À celles-ci s’ajoutent des choix qui affectent directement l’internationalisation elle-même. L’augmentation différenciée des droits d’inscription pour une partie des étudiants étrangers a envoyé un signal paradoxal au moment même où l’ouverture internationale était présentée comme une priorité stratégique. Dans le même temps, les unités françaises de recherche à l’étranger, les dispositifs de coopération scientifique internationale et les financements permettant les enquêtes de longue durée demeurent confrontés à des contraintes budgétaires et administratives croissantes. Or ce sont précisément ces dispositifs qui rendent possible la production de connaissances sur les sociétés étrangères, les circulations transnationales, les conflits ou les recompositions géopolitiques contemporaines. Rappelons une évidence, ces recherches supposent l’apprentissage des langues, la fréquentation prolongée des sociétés, la construction de relations de confiance avec les enquêtés dans un contexte sécuritaire de plus en plus pesant. Au-delà des objets étudiés, on doit s’interroger sur des conditions qui permettent de les étudier.

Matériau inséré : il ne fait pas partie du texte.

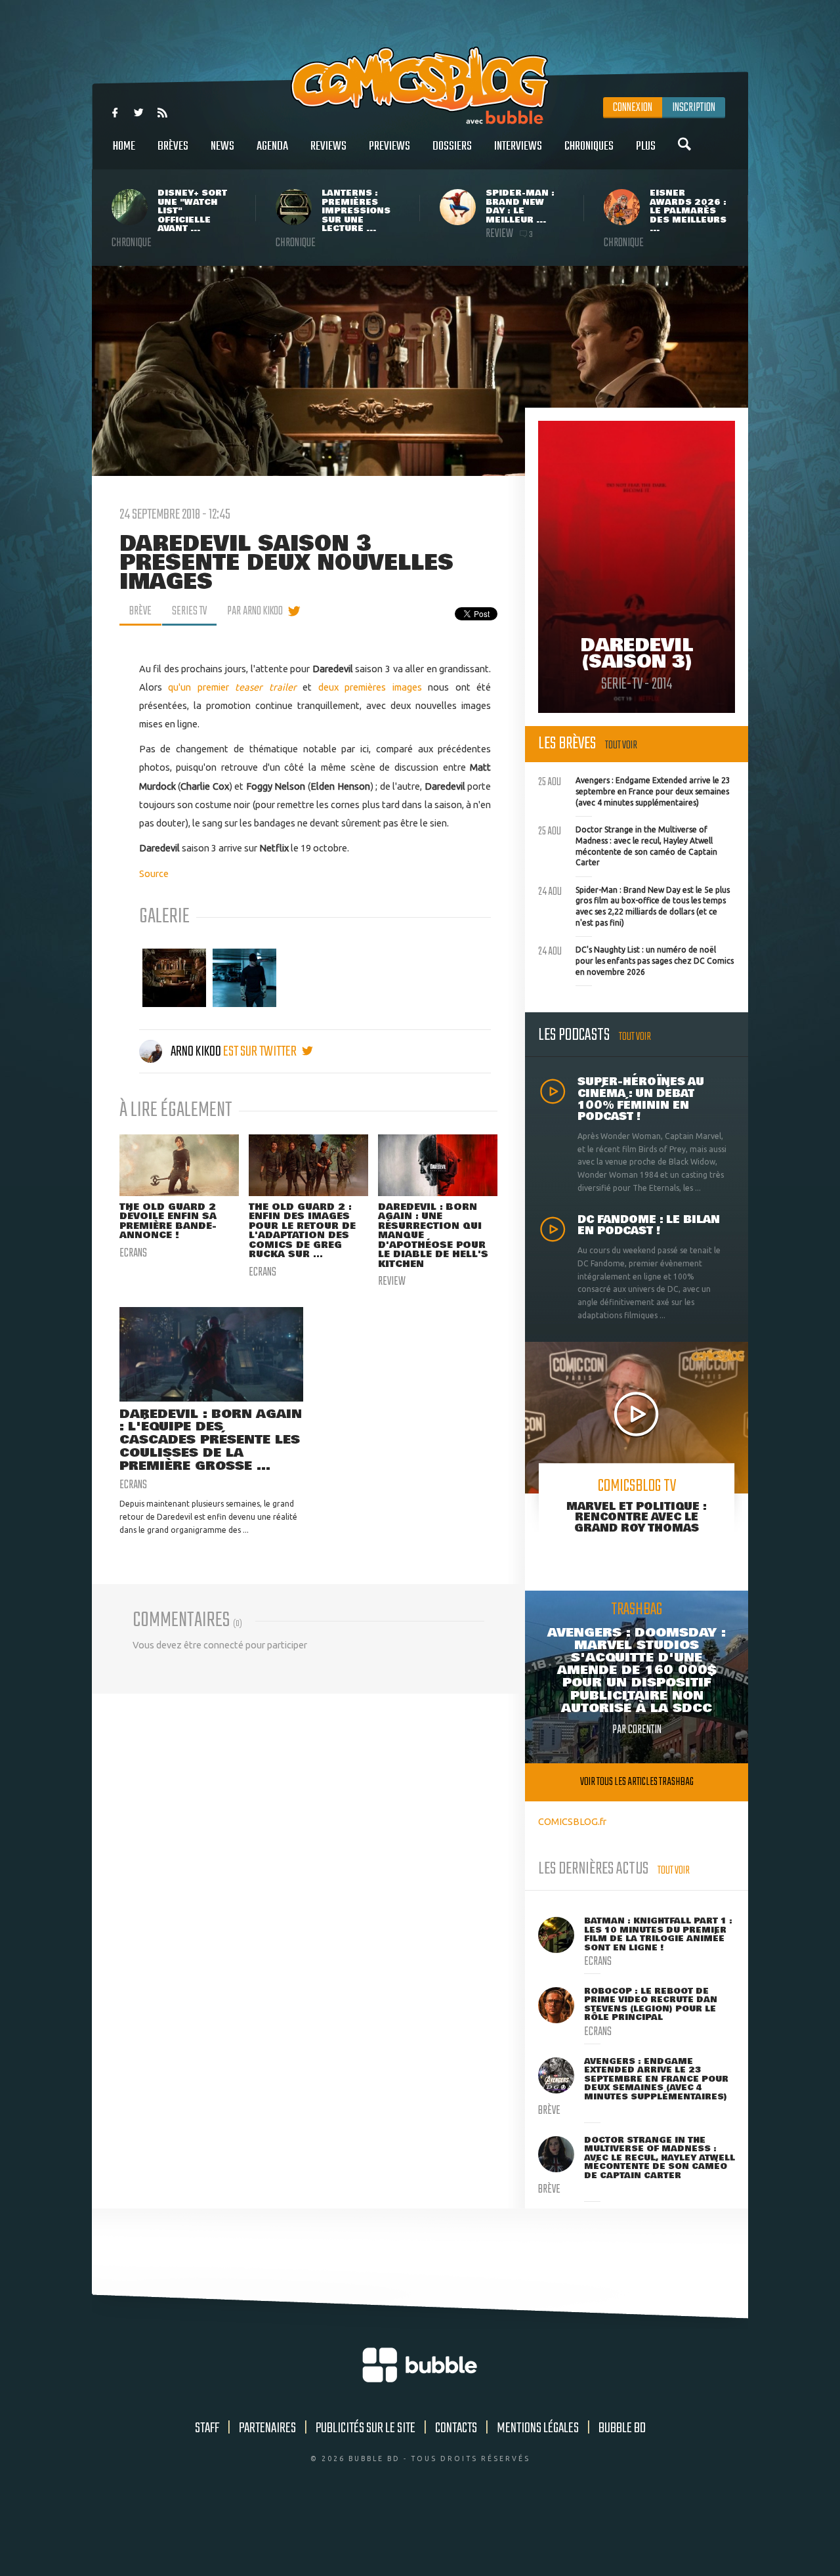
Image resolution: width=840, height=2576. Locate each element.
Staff (207, 2428)
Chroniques (589, 146)
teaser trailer (266, 687)
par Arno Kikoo (255, 611)
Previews (389, 146)
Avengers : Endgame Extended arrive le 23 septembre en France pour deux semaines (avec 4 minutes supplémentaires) (634, 789)
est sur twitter (261, 1051)
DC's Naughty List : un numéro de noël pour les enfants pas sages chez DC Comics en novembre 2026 (636, 959)
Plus (646, 146)
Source (154, 873)
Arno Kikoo (196, 1051)
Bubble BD (622, 2428)
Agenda (272, 146)
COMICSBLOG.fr (572, 1821)
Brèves (173, 146)
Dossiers (452, 146)
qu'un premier (201, 687)
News (222, 146)
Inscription (693, 107)
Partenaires (267, 2428)
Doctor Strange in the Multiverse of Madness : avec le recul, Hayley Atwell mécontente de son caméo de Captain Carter (627, 845)
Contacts (456, 2428)
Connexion (632, 107)
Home (124, 146)
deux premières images (370, 687)
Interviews (518, 146)
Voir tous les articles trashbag (637, 1782)
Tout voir (621, 745)
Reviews (328, 146)
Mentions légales (538, 2428)
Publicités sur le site (365, 2428)
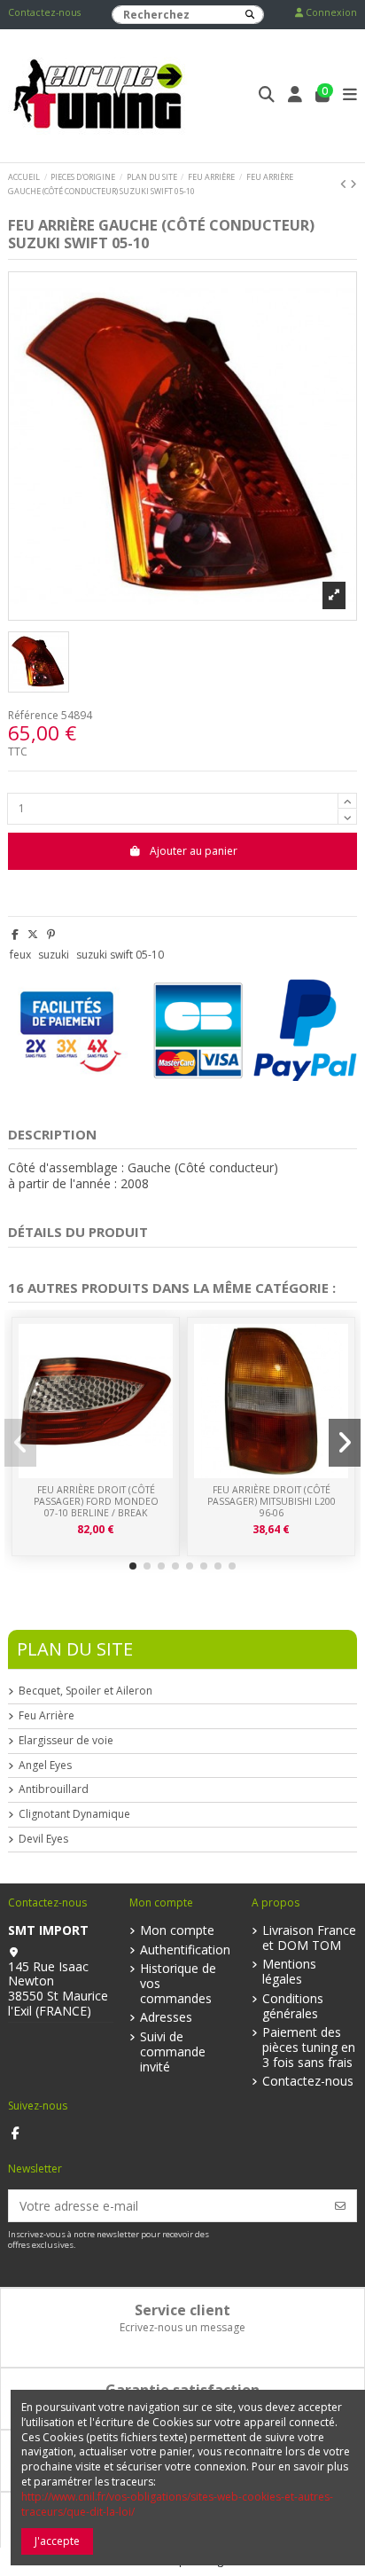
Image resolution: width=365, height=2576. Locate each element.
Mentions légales (289, 1972)
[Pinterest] (51, 934)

Finalement, alors même que l’une des singularités des sciences sociales françaises a consisté à faire dialoguer savoirs aréaux, politique comparée, sociologie historique et analyse des phénomènes transnationaux, le texte propose de les dissocier davantage. La surprise de la « doctrine Vassy » n’est pas qu’elle exprime une préférence intellectuelle ou une vision du monde particulière : toute doctrine le fait. Elle réside dans sa prétention à refonder les études internationales en faisant abstraction des principaux débats qui ont transformé la discipline depuis plusieurs décennies. Comme si les relations internationales pouvaient être pensées indépendamment des sociétés qu’elles traversent, et comme si la production des savoirs ne dépendait ni des langues, ni des terrains, ni des enquêtes, ni des institutions qui les rendent possibles.